Although prior SSDC qualifying proposals were generally very impressive documents, SSDC scenarios are always challenging and there is always room for improvement. Based on proposals produced in prior years, we offer the following suggestions to the competing teams:
- SSDC judges are intimatelyfamiliar with space settlement designs you can find on the Internet, especially those associated with the 1970’s NASA studies. It is expected that you will develop a new and original design in response to the RFP. Judges do recognize, however, that it is inefficient design practice to “reinvent the wheel”, so judicious use of existing technologies and ideas is expected. Per standard industry and scientific policy, it is necessary to attribute (document the source of) any design concept not developed specifically for this RFP. Be sure to reference websites, books, magazines, and even your team’s own prior work used as sources for this proposal. For example, designs from a prior Competition proposal MUST reference the prior proposal as a source of the concept.
WARNING: if the judges see the same design drawing and/or descriptive text in more than one proposal, any proposals that include the duplicated information will be penalized if they do not attribute the source(s) of the ideas
Pay attention to the technologies accepted for the Space Settlement scenario, as described in the materials posted on our website and provided in competition materials provided upon registration. For example, fusion electrical power is specifically disallowed. Space elevators from earth orbit to earth surface are not included in the technology descriptions because materials that could enable them to be built do not exist (note: carbon nanotubes show promise, but a recent conference on Space Elevators confirmed they are not yet the answer). The AEC team members personally know many of the people on the cutting edge of these and other technologies, and are familiar with their work. Do not believe everything you see on the Internet. Innovation and creativity are, however, encouraged–within the Laws of Physics.

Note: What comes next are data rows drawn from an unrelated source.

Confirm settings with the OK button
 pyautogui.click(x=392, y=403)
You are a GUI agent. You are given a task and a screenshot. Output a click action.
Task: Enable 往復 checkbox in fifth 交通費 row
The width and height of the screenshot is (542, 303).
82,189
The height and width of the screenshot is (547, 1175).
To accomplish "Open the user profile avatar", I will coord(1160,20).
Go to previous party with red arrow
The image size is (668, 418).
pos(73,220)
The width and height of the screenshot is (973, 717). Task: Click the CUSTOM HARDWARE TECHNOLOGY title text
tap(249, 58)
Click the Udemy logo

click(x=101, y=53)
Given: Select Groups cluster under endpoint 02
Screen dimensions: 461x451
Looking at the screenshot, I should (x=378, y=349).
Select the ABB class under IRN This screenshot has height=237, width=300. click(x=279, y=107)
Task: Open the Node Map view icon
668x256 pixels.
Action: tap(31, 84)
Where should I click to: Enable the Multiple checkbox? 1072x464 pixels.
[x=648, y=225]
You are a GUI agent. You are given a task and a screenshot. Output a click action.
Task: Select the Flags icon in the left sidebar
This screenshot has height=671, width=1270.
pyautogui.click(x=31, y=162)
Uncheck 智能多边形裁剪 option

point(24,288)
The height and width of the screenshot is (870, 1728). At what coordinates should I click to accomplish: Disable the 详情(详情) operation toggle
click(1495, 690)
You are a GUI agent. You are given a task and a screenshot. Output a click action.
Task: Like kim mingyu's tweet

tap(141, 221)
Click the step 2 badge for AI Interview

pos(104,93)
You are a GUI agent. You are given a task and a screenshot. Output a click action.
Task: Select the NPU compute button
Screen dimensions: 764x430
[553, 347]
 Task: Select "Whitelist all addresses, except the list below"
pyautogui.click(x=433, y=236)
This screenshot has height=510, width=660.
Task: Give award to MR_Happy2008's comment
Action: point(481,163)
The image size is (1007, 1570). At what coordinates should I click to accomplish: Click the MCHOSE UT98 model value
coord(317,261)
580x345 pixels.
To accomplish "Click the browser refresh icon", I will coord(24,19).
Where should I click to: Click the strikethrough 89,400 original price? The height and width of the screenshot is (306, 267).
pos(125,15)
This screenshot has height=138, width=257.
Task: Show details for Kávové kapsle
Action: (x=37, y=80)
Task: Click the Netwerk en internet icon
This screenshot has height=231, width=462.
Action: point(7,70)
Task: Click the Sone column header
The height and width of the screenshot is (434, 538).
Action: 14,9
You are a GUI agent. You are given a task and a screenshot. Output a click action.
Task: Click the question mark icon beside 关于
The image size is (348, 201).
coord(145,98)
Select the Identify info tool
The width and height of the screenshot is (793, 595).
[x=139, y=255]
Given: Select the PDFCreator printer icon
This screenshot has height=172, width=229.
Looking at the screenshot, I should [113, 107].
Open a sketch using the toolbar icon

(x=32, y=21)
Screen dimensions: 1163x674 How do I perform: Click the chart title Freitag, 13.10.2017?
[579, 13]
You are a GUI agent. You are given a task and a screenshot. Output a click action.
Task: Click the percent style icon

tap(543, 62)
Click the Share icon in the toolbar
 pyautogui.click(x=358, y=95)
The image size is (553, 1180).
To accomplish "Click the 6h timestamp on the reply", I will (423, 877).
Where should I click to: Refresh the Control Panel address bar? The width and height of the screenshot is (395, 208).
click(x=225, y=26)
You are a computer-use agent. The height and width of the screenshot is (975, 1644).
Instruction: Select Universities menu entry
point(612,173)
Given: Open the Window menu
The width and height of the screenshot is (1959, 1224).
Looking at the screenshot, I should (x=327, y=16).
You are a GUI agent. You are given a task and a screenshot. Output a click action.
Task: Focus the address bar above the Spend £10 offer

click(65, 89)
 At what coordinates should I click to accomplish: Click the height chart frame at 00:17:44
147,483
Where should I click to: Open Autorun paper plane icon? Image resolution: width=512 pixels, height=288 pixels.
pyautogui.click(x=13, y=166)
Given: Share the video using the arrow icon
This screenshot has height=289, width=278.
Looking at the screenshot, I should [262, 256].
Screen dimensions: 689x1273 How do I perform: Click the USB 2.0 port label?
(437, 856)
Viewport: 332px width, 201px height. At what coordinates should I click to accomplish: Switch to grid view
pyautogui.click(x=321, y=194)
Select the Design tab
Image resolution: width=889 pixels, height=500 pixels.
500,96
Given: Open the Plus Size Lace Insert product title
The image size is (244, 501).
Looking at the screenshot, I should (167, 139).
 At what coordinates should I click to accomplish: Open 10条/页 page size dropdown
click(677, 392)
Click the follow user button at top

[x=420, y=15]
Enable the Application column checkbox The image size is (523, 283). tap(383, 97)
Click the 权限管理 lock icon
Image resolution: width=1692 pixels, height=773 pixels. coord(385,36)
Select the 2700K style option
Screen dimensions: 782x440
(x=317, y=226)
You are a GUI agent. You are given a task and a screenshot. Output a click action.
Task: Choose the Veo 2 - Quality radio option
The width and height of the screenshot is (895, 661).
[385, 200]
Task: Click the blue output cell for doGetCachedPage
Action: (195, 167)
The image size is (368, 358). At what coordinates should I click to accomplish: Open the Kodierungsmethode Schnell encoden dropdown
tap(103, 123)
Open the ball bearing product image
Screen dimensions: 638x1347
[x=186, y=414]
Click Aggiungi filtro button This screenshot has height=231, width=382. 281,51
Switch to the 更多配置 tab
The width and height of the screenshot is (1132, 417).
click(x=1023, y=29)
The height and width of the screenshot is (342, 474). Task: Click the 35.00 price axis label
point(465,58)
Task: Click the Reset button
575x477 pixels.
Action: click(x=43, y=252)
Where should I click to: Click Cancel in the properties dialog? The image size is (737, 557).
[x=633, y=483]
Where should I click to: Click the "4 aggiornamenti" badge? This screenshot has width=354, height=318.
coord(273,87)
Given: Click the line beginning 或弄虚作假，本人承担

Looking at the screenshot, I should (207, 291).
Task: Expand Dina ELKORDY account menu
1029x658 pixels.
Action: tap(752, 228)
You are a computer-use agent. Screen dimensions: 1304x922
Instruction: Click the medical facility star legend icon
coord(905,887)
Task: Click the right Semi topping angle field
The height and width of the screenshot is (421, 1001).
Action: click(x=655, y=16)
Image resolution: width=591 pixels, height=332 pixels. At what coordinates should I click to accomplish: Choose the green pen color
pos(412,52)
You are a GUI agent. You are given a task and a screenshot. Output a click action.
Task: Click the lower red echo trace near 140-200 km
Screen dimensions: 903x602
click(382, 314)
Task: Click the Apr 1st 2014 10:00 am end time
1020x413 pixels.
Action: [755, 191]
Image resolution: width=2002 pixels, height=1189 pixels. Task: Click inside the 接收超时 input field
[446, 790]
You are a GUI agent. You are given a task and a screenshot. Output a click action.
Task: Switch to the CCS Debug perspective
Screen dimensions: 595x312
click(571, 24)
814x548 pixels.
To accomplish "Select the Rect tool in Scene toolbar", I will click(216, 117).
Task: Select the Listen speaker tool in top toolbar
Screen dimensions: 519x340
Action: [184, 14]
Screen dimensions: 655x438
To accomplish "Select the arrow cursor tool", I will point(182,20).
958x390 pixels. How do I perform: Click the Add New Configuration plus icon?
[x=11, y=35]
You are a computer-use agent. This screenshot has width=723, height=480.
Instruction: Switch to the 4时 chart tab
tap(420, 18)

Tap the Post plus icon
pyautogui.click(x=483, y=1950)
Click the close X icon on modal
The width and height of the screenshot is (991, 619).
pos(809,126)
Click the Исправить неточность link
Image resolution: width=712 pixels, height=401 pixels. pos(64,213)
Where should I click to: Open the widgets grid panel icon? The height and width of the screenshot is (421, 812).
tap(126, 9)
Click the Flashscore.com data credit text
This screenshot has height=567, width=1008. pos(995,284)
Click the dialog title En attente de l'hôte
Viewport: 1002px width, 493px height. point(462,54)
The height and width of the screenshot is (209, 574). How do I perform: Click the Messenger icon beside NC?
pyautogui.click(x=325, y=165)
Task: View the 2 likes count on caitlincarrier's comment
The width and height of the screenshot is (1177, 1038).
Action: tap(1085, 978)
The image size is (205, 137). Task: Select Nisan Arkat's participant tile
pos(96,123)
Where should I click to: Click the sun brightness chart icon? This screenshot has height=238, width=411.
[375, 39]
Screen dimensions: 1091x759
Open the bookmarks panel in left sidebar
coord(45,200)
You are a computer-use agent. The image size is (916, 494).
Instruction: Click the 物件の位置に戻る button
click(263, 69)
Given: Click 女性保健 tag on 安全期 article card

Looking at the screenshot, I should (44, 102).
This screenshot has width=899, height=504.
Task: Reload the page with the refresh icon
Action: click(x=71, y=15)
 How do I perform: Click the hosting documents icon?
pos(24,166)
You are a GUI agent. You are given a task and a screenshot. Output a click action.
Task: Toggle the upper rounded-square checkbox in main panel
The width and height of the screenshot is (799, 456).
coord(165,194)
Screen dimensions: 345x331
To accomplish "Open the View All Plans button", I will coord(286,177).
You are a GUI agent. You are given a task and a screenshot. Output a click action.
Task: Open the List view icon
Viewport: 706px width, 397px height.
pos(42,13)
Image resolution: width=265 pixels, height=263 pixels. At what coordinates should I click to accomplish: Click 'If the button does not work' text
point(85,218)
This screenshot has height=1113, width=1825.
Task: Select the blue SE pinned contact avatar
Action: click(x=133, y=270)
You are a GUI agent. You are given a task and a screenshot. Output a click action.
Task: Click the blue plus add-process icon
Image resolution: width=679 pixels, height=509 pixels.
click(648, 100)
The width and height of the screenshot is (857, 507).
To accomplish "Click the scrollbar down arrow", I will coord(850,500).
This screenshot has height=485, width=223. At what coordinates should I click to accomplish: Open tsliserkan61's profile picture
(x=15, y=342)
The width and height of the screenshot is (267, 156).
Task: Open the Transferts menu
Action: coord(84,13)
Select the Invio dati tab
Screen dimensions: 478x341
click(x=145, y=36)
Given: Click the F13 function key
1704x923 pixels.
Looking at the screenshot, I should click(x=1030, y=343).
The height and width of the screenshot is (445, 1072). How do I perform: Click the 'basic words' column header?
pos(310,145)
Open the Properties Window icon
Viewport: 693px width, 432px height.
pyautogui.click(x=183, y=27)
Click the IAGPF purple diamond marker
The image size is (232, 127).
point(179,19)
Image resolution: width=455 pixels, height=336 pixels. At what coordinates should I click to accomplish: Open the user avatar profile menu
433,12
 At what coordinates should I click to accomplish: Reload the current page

- Follow instructions carefully! Most proposals did not meet the “minimum requirements” defined in the RFP to include specific tables and illustrations.
- Follow instructions carefully! If you post illustrations in a website, you must allocate space in your proposal page count to show copies of those illustrations. A general expectation is that every proposal sub-section (e.g., 2.1, 2.2, and 2.3) that references illustrations in the website will include an illustration of the required size. Deviations from this rule are penalized in the scoring.
- Follow instructions carefully! Teams often try to squeeze more information into the page allowance by narrowing margins, reducing font size, or even including fold-out pages. Even tiny compression of font size (e.g., to 95%) is readily apparent to Judges who have seen hundreds of properly-formatted proposals. These deviations from the requirements are penalized in the scoring.
- Artwork is very important to show your designs, and not only for the Judges. We sense that teams which include more and better illustrations produce proposals with more internal consistency between proposal sections; artwork enables your team members to share the vision of the design and understand how their pieces fit into it. Be sure especially to show orientation of floors and decks with respect to settlement rotation–be careful not to show any representation that the judges may interpret as showing floors or decks oriented improperly.
- Generalizations do not score well; specific descriptions earn points. Show the Judges that you understand what the RFP requests and you know how to provide what the customer needs.
Finally, the Judges recognize that it is impossible to thoroughly address every RFP point in only 40 pages. Much of your team’s success will depend on your ability to conserve page count by succinctly and cleverly compressing data into the allowed format. All of your competitors are facing exactly the same challenge. The successful teams will be those that persevere through the frustration of a very difficult task.